The Openness Factor

Recently I bought a hard-drive mp3 player for my girlfriend. There are a lot to choose from these days: the ipod, creative’s nomad line, the dell jukebox, the rio karma. To compare these devices, I made use of a few sites’ reviews, as well as the raw technical specs. After comparing price, battery life, disk space, and physical size, I finally settled on the Dell Jukebox.

While doing my research, I discovered there was another column on my spreadsheet that wasn’t well-covered in the online reviews: how open is the device? Taking my example, the ipod is totally open. You hook it up to your firewire port, and it pops up like a hard drive. “Uploading” mp3s is simply a matter of copying files from one hard drive to the other. The Dell Jukebox, in contrast, comes with Musicmatch, and thou shalt not use anything but Musicmatch to generate playlists and upload mp3s.
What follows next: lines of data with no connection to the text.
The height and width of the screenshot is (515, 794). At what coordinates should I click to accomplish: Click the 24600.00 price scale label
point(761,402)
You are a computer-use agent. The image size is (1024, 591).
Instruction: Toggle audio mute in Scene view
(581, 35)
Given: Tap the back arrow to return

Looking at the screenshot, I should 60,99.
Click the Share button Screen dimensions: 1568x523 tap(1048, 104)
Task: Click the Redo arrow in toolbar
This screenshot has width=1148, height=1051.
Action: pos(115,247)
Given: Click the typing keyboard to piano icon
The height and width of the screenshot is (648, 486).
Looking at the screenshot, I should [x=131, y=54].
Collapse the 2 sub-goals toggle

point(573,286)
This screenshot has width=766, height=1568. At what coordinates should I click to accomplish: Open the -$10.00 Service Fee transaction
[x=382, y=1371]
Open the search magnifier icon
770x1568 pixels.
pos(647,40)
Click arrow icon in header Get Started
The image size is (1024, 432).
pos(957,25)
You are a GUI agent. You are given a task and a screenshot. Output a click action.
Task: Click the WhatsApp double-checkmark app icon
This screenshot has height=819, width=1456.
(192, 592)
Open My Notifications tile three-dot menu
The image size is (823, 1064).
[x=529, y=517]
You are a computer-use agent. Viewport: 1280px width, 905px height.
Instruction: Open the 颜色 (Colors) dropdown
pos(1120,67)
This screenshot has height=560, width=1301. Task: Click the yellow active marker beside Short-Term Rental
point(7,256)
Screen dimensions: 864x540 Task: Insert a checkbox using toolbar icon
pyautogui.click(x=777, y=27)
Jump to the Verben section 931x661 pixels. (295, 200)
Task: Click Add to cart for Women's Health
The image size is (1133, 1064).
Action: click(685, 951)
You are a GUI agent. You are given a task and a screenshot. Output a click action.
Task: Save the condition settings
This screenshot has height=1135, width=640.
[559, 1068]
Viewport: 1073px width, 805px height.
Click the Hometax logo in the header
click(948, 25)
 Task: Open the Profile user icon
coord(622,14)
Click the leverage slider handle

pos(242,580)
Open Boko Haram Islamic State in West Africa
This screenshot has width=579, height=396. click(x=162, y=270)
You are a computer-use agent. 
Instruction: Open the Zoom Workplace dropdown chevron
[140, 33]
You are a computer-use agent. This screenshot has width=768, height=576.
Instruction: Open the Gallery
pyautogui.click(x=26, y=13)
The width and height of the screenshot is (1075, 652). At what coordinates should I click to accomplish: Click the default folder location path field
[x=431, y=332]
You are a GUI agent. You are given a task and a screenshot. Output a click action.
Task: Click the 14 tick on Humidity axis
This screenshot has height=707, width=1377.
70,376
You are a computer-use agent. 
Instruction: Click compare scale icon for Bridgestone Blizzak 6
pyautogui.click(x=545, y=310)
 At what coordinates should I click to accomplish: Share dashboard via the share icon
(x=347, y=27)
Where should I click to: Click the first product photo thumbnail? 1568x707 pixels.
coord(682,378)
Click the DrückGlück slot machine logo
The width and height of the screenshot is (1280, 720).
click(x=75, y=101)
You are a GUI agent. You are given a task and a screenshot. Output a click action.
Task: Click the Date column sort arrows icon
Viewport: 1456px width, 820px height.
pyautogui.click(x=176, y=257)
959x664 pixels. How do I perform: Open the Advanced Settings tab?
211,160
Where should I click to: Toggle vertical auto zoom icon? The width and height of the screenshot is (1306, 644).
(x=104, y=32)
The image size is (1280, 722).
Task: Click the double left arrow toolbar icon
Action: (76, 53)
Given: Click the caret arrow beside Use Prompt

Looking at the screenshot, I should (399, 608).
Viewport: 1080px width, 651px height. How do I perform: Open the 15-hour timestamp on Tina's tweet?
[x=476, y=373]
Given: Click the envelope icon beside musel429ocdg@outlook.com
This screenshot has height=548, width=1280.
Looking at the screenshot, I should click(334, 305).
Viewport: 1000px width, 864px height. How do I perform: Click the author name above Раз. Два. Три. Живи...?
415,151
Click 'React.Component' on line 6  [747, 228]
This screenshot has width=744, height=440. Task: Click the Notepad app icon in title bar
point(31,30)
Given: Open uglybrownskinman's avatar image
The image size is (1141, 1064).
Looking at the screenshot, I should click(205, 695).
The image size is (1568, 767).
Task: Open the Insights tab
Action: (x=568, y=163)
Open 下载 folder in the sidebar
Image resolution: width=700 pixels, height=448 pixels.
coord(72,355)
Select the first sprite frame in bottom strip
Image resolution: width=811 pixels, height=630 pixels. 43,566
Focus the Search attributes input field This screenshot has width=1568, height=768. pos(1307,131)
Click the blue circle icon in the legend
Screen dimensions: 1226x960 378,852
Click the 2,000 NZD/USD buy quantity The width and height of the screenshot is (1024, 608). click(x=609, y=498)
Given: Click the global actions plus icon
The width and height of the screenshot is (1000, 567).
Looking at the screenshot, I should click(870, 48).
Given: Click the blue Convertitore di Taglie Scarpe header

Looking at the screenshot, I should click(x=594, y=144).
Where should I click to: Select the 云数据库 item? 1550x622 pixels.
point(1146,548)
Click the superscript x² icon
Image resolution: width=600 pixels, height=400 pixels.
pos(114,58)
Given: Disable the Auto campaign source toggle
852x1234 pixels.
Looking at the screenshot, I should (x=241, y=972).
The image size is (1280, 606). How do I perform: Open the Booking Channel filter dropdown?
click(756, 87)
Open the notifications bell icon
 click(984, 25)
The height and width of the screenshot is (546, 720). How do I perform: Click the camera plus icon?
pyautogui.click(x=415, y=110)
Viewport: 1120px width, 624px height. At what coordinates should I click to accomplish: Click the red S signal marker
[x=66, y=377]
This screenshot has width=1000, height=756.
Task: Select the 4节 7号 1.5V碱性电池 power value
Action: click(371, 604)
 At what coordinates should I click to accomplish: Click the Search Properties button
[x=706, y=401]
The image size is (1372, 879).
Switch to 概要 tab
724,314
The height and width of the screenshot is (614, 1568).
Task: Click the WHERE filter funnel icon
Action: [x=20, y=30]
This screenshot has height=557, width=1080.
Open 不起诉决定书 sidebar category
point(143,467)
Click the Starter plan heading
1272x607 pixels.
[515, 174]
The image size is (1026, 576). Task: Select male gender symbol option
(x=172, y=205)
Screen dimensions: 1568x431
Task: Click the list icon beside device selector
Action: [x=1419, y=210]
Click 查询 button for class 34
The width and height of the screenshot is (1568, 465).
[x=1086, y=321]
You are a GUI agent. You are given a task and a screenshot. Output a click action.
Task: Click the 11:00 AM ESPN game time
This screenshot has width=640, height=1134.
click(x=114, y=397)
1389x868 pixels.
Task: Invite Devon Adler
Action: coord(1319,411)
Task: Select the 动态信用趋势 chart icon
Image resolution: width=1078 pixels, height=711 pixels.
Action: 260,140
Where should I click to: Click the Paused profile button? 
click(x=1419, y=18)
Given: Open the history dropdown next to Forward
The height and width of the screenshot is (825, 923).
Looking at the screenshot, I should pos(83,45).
Luckily in my girlfriend’s case there is a great product that allows her to do everything she wants. But not everyone is so lucky. My brother got a cellphone, and rather than supporting the standard irda spec, it uses its own special spec which only works with its own crappy software. So he can’t beam his contacts from his old phone to his new phone. This is progress?

There is a war going on between closed, restrictive computing (represented by Windows and DRM and pay-as-you-go licensing) and open source (represented by Linux and free software and not making money easily). Open Source is doing quite well, but it’s got a bad Achille’s heel: hardware. If the open source movement loses access to hardware, it’s all but over. If the world becomes populated with Dell Jukeboxes that only work on one OS with certain software, open source is going to have to devote a lot of time to reverse-engineering and windows emulation. A reverse-engineered driver is usually not quite perfect, and takes a long time to write. By the time linux support is achieved, new models have already come out.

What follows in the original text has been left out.